How to complete this task:
The lines to copy run from the one containing "The image size is (1375, 868)." to the end of the records below; repeat them exactly and include nothing else.

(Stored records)
::::

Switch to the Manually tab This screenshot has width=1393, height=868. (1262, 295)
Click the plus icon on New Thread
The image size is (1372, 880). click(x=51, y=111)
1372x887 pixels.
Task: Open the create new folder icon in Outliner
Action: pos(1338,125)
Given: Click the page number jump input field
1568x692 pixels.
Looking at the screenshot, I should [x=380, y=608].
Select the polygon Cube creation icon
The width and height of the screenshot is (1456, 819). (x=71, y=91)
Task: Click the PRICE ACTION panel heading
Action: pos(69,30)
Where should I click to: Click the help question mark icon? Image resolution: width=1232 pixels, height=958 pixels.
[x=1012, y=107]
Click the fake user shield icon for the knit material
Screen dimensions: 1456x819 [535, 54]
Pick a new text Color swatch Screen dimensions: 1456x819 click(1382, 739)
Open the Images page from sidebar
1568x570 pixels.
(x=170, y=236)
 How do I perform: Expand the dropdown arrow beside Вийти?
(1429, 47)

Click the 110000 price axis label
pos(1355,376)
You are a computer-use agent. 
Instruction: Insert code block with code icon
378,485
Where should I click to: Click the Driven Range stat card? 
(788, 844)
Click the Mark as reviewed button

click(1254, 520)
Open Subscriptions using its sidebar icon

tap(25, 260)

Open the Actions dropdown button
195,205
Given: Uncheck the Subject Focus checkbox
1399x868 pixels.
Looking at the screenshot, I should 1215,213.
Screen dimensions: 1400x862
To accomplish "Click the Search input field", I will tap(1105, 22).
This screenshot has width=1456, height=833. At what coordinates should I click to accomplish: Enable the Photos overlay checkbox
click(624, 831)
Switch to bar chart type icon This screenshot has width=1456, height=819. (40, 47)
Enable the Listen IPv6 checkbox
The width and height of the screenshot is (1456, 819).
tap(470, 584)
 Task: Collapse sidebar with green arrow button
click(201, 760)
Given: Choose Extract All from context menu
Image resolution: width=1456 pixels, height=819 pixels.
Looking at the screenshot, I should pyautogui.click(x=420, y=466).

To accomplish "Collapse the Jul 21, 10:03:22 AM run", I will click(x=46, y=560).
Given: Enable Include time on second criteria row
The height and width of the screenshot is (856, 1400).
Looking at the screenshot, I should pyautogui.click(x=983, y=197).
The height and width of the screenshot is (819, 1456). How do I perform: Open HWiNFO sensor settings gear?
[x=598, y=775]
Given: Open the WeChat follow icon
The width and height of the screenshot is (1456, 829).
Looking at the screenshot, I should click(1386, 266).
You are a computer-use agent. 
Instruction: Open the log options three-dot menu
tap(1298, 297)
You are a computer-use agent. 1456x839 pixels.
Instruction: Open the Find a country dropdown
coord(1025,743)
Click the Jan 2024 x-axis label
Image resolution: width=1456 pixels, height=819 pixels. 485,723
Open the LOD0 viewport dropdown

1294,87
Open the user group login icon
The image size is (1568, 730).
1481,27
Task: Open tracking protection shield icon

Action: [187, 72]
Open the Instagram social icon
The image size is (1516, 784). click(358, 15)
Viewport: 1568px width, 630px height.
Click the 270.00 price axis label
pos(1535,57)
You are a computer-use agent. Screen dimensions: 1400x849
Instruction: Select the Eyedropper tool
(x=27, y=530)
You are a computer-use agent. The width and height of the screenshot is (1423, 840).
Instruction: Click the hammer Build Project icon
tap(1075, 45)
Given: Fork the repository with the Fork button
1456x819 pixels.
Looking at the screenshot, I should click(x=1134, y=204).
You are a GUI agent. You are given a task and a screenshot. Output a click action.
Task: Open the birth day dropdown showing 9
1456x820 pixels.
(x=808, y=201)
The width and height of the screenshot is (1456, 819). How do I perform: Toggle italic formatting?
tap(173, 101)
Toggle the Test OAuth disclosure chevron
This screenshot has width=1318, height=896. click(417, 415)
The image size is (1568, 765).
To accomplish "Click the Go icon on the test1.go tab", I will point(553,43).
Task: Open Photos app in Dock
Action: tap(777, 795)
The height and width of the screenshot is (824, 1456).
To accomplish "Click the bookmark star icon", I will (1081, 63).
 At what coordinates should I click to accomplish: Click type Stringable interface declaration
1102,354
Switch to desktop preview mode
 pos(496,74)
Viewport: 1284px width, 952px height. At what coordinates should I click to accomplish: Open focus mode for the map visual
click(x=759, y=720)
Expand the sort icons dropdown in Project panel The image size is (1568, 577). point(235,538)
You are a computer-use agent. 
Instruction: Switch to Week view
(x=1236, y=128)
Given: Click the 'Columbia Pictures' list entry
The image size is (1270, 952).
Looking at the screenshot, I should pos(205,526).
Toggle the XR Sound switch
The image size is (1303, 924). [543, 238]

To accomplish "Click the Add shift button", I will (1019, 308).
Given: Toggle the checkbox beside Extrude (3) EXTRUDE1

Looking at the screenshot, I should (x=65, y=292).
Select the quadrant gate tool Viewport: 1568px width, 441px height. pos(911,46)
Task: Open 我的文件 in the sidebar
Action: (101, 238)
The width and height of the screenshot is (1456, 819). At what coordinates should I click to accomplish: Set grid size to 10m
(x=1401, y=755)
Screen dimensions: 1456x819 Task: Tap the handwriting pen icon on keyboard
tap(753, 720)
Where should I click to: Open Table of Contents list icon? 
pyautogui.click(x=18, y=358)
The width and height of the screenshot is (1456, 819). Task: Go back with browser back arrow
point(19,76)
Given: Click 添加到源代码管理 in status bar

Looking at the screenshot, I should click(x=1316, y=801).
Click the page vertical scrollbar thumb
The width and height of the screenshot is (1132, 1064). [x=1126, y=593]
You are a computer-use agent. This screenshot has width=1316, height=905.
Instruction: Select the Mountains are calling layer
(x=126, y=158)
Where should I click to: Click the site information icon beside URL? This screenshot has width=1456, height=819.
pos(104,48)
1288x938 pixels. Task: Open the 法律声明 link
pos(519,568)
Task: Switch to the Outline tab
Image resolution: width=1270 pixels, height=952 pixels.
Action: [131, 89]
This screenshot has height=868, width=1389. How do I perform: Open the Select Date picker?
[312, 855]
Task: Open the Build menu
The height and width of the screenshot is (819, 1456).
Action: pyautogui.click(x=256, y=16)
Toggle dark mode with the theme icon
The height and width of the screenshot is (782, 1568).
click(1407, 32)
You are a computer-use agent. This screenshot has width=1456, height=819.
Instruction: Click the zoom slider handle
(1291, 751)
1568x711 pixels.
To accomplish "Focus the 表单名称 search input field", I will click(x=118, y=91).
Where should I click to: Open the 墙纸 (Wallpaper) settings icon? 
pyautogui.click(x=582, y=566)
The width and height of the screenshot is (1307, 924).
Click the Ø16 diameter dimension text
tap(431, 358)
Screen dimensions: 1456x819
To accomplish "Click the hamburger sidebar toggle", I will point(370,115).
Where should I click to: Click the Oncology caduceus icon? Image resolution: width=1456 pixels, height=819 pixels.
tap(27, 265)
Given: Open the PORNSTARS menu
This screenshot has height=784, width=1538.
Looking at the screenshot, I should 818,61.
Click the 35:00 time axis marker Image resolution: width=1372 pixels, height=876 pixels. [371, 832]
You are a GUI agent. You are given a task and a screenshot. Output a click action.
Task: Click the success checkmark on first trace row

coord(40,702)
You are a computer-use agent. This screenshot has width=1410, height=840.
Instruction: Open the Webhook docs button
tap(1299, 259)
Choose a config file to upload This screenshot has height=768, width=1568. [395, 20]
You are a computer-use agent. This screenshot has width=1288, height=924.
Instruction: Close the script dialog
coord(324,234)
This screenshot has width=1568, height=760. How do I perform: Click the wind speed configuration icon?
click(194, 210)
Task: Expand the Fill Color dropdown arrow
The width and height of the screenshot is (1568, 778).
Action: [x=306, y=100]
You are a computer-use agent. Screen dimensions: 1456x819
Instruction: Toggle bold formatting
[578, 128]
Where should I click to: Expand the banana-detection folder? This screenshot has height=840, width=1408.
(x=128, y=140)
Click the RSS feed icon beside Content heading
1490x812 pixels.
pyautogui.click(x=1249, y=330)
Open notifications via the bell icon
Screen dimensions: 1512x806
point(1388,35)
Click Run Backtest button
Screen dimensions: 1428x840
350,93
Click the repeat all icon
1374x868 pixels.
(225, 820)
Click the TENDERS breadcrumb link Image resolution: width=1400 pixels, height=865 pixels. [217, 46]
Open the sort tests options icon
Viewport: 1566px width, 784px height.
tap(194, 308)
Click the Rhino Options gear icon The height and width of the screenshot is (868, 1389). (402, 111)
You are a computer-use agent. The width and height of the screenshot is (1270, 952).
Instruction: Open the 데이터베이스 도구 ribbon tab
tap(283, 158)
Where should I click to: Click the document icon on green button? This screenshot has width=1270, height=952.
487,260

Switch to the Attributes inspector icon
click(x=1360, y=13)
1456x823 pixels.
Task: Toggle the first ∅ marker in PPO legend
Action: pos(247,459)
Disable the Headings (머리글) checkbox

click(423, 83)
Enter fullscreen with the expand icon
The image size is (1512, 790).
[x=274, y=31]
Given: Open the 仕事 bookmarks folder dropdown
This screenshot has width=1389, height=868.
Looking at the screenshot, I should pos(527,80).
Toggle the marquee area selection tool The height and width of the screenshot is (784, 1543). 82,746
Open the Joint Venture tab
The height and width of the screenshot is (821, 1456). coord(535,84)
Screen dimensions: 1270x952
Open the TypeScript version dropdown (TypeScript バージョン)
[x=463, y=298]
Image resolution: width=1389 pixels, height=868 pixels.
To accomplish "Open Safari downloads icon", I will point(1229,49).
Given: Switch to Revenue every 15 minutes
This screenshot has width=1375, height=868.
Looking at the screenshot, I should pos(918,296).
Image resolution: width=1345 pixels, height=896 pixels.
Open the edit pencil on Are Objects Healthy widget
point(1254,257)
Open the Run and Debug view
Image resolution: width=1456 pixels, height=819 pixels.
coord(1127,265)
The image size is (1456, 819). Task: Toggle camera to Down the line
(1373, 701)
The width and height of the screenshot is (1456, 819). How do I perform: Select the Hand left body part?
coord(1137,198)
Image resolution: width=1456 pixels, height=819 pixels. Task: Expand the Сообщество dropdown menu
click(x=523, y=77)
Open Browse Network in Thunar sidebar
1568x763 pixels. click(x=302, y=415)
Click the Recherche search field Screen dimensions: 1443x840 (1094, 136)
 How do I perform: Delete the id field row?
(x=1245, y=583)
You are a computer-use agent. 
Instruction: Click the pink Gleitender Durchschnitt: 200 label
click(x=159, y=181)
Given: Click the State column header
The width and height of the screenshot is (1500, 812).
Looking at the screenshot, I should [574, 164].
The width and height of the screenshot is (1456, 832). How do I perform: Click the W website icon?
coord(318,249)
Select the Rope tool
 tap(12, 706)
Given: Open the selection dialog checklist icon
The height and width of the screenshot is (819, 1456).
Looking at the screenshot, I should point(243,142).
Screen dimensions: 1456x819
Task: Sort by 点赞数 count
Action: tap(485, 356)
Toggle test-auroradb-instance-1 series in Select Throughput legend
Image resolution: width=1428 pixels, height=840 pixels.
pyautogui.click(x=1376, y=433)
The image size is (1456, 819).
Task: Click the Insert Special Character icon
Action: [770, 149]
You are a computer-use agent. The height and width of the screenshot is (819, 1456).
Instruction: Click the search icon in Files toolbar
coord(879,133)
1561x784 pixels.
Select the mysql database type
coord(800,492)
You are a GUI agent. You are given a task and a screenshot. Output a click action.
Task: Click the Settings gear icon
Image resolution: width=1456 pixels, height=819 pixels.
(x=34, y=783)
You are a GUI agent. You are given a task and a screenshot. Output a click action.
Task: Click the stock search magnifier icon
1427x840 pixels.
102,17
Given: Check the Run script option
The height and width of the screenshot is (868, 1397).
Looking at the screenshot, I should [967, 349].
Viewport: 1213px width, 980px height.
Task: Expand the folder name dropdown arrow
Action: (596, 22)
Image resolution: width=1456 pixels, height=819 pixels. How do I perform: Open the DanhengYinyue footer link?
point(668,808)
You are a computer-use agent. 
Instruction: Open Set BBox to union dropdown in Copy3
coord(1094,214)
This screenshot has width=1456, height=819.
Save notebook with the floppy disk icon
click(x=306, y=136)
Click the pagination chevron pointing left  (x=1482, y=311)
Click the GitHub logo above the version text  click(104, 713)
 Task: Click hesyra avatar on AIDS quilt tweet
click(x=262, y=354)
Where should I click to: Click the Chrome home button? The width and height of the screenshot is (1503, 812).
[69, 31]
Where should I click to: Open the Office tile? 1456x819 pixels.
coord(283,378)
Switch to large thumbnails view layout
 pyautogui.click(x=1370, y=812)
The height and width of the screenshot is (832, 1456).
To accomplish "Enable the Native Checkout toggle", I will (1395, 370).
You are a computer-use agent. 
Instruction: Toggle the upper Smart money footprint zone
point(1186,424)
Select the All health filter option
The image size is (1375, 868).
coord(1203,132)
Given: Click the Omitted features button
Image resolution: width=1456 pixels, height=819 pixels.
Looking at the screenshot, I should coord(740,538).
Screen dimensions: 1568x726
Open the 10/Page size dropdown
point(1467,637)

::::

Result of this task:
The image size is (1375, 868).
coord(1203,132)
Given: Click the Omitted features button
Image resolution: width=1456 pixels, height=819 pixels.
Looking at the screenshot, I should coord(740,538).
Screen dimensions: 1568x726
Open the 10/Page size dropdown
point(1467,637)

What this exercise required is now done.